**WORK INSTRUCTION:**
The required output is the exact run of lines from the one bearing "Expand State Management" through the final line of the listing below, with the pictures removed.

*** Opening SUPPLIED MATERIAL ***

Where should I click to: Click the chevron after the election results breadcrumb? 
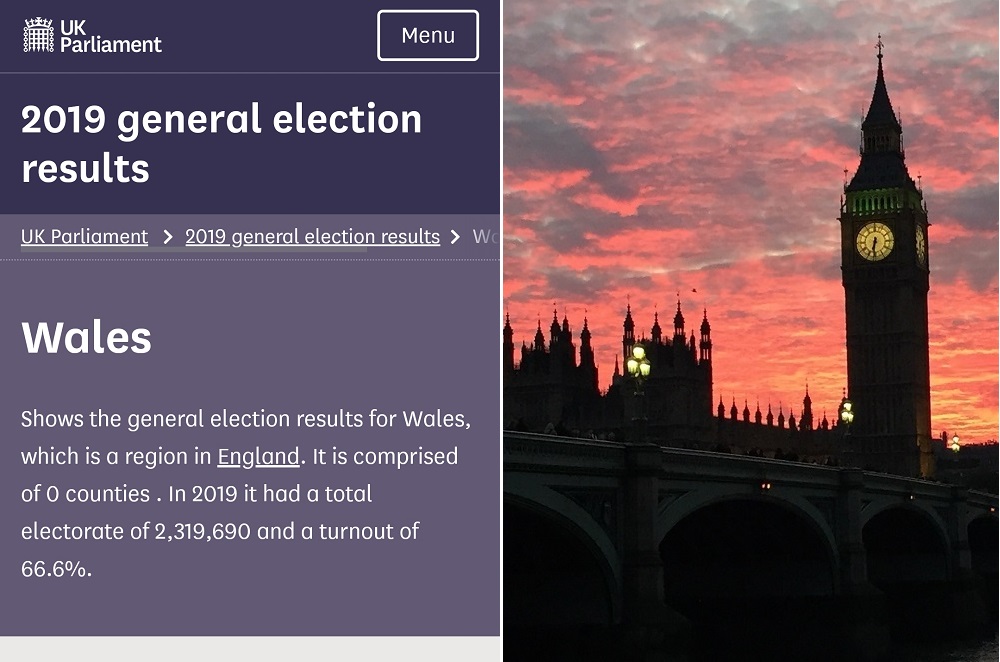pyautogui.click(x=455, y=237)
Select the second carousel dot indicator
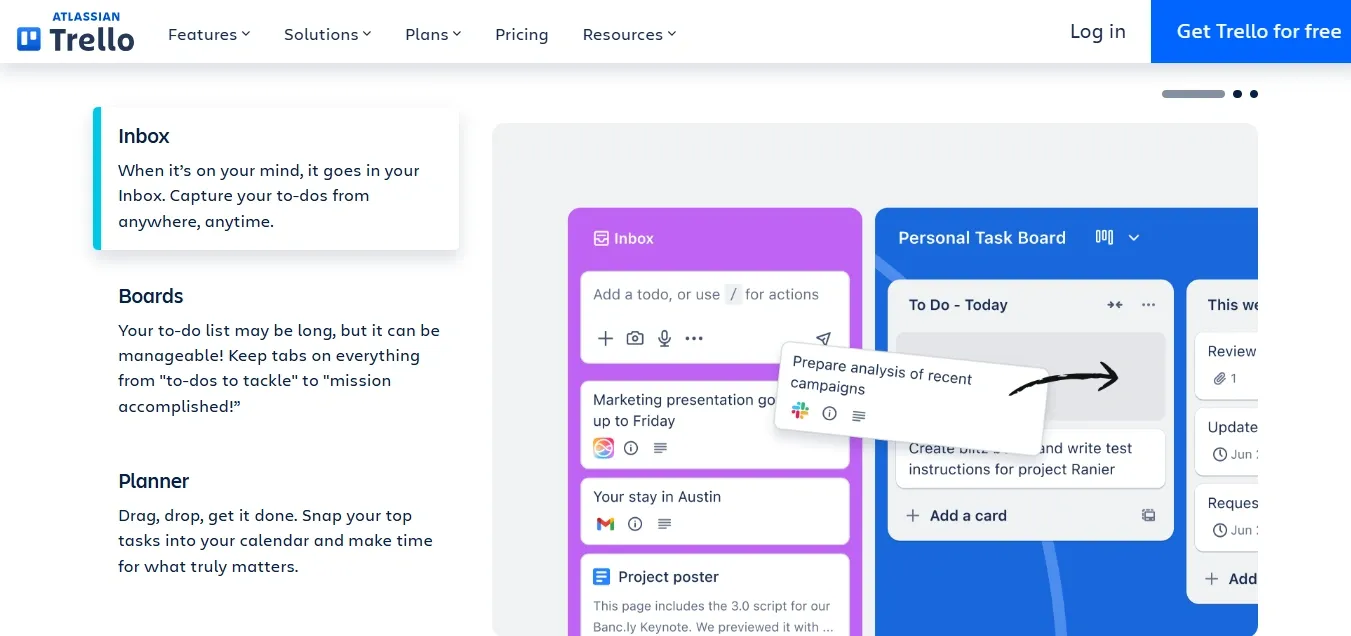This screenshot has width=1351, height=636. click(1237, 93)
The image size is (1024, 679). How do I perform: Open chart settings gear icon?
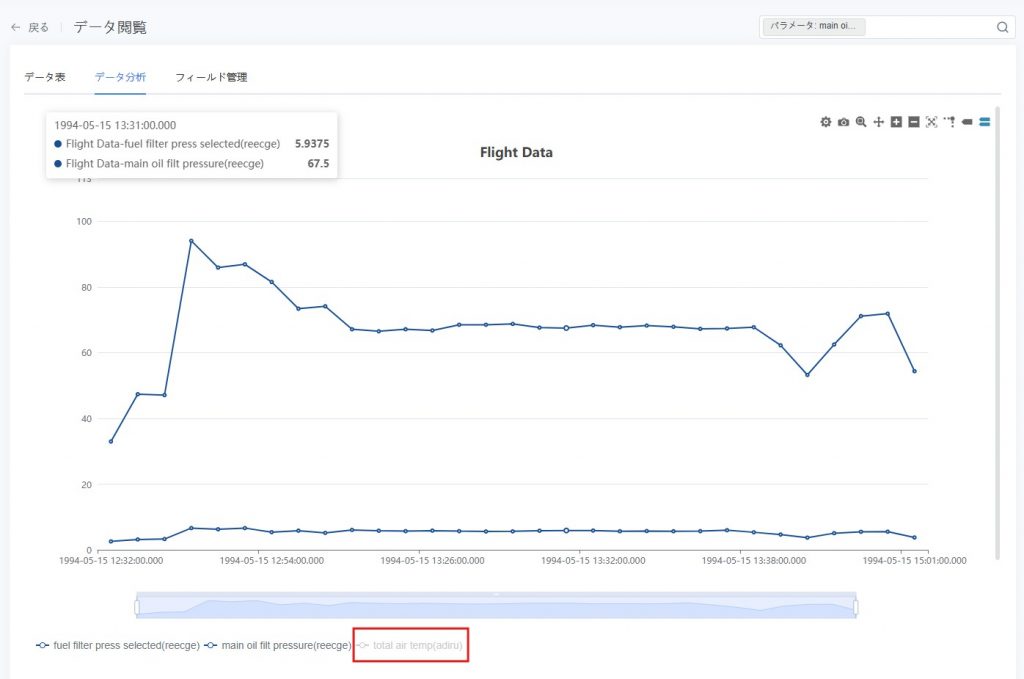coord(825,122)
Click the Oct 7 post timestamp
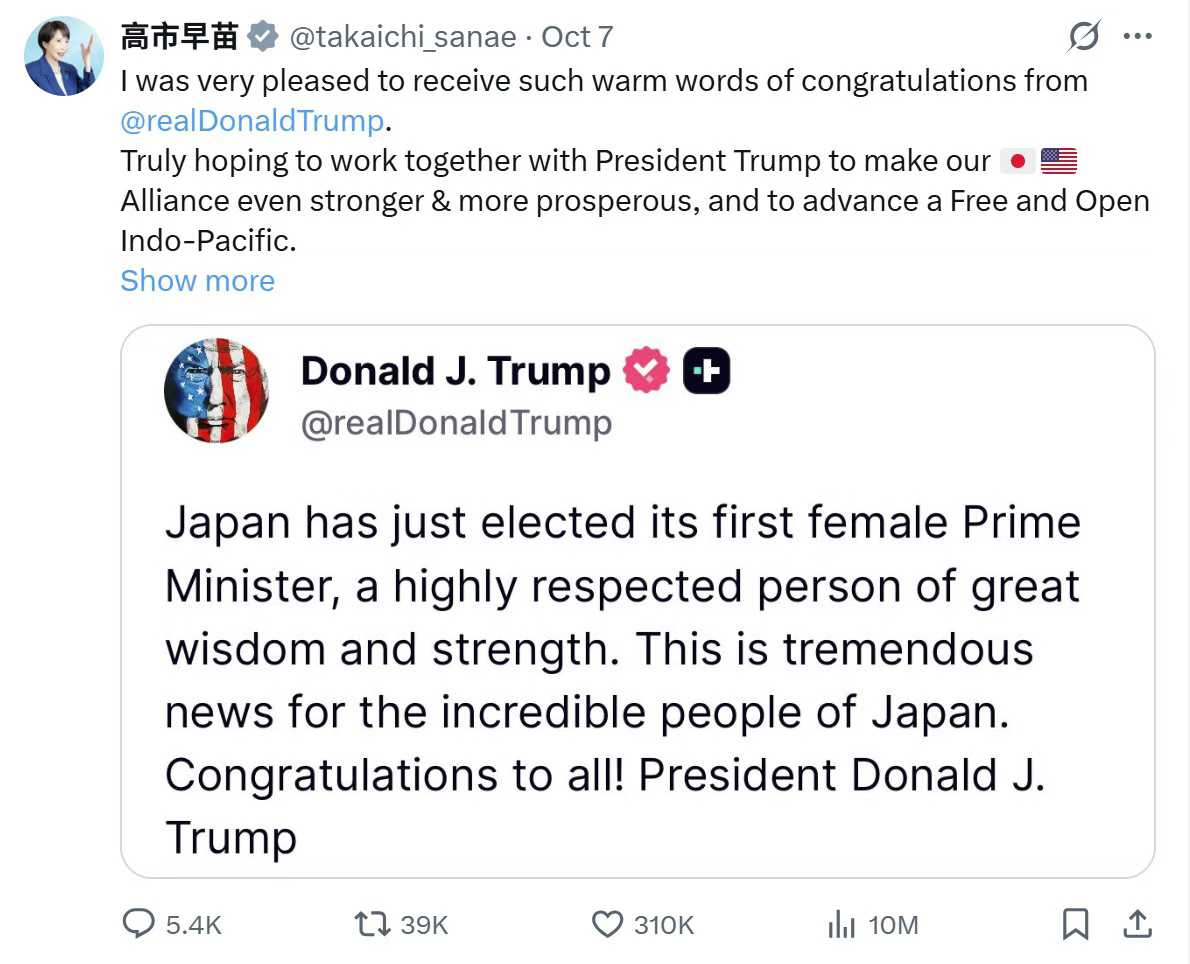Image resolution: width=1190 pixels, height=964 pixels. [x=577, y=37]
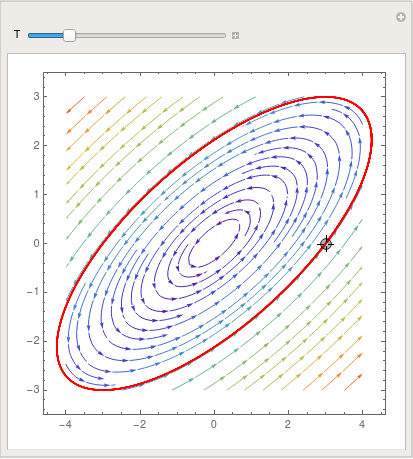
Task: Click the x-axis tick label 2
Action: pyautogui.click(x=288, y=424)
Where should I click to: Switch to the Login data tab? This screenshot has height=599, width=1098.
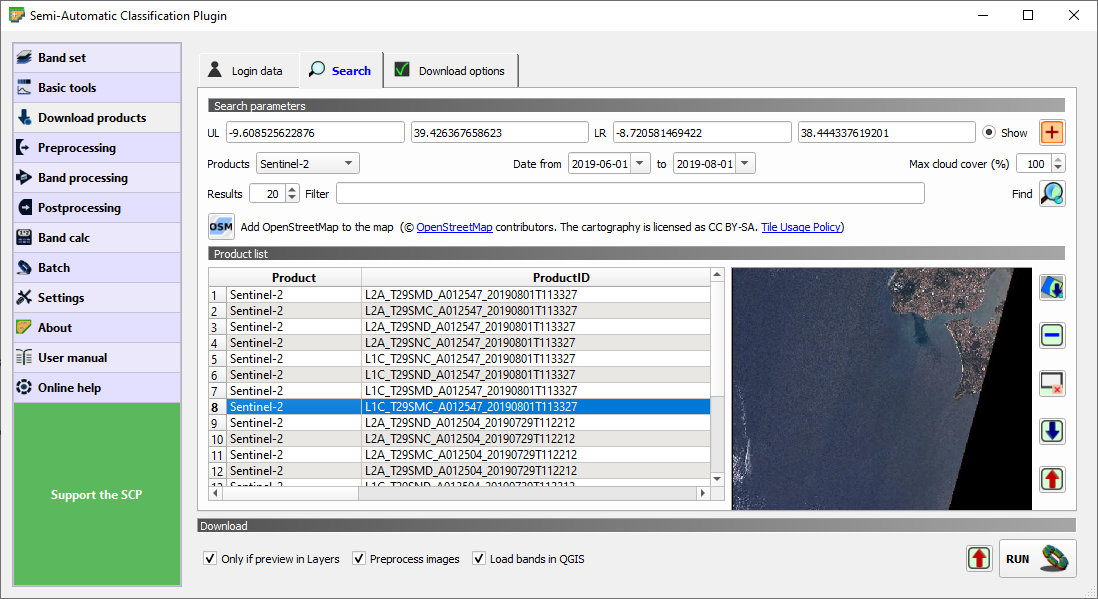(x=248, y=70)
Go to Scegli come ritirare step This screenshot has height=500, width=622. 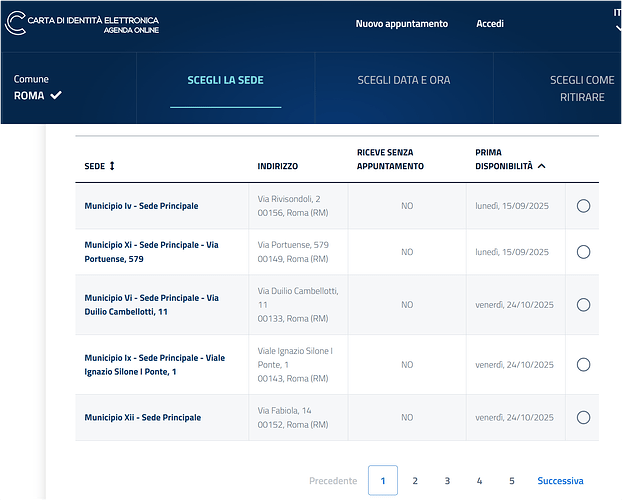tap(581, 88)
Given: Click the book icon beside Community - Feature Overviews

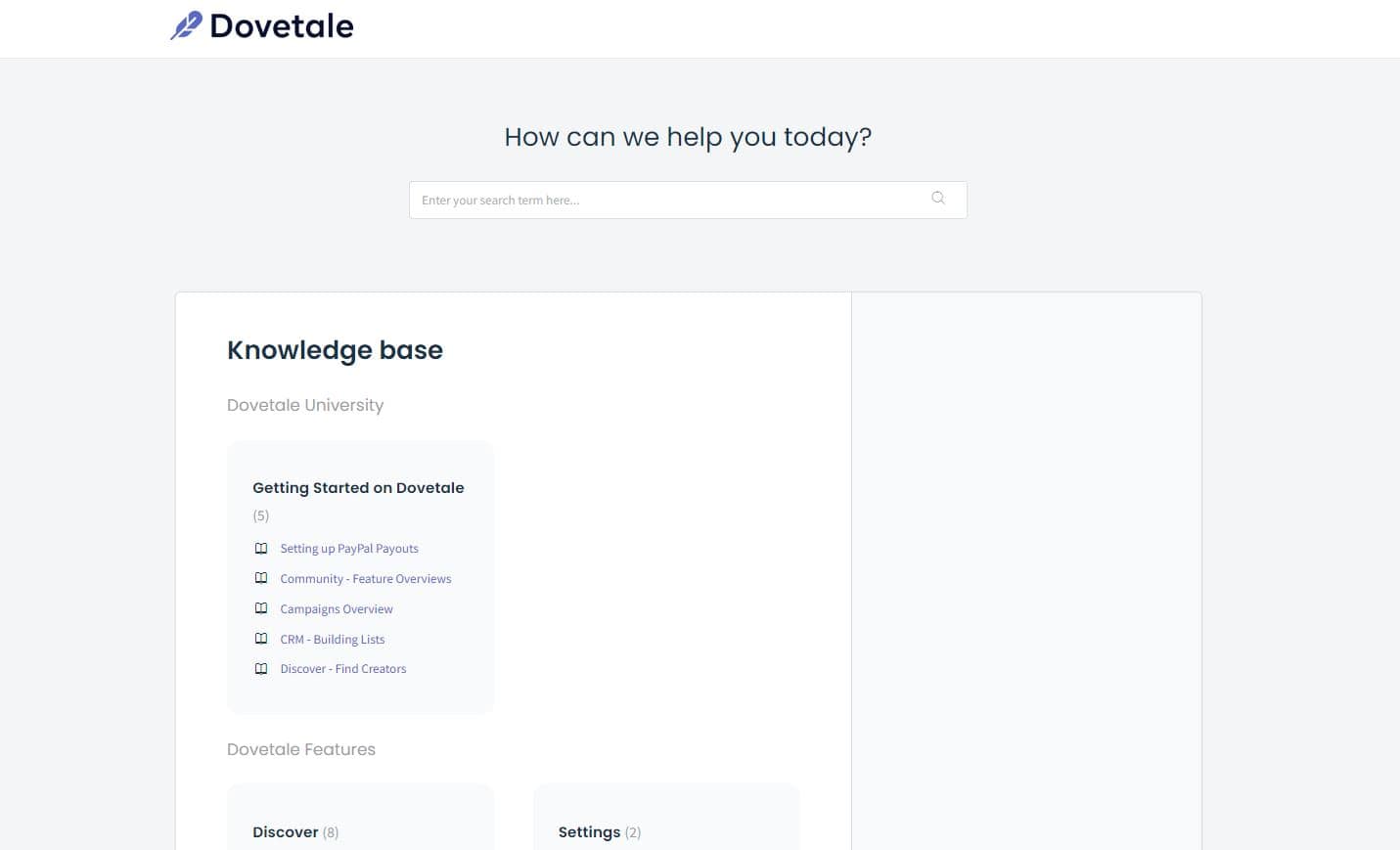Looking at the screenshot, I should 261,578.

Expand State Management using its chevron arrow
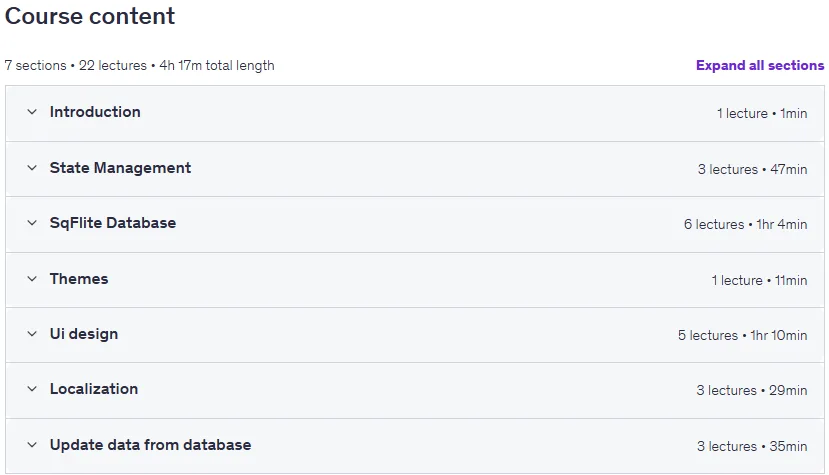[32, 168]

*** Closing SUPPLIED MATERIAL ***

**COMPLETED TASK:**
Expand State Management using its chevron arrow
[32, 168]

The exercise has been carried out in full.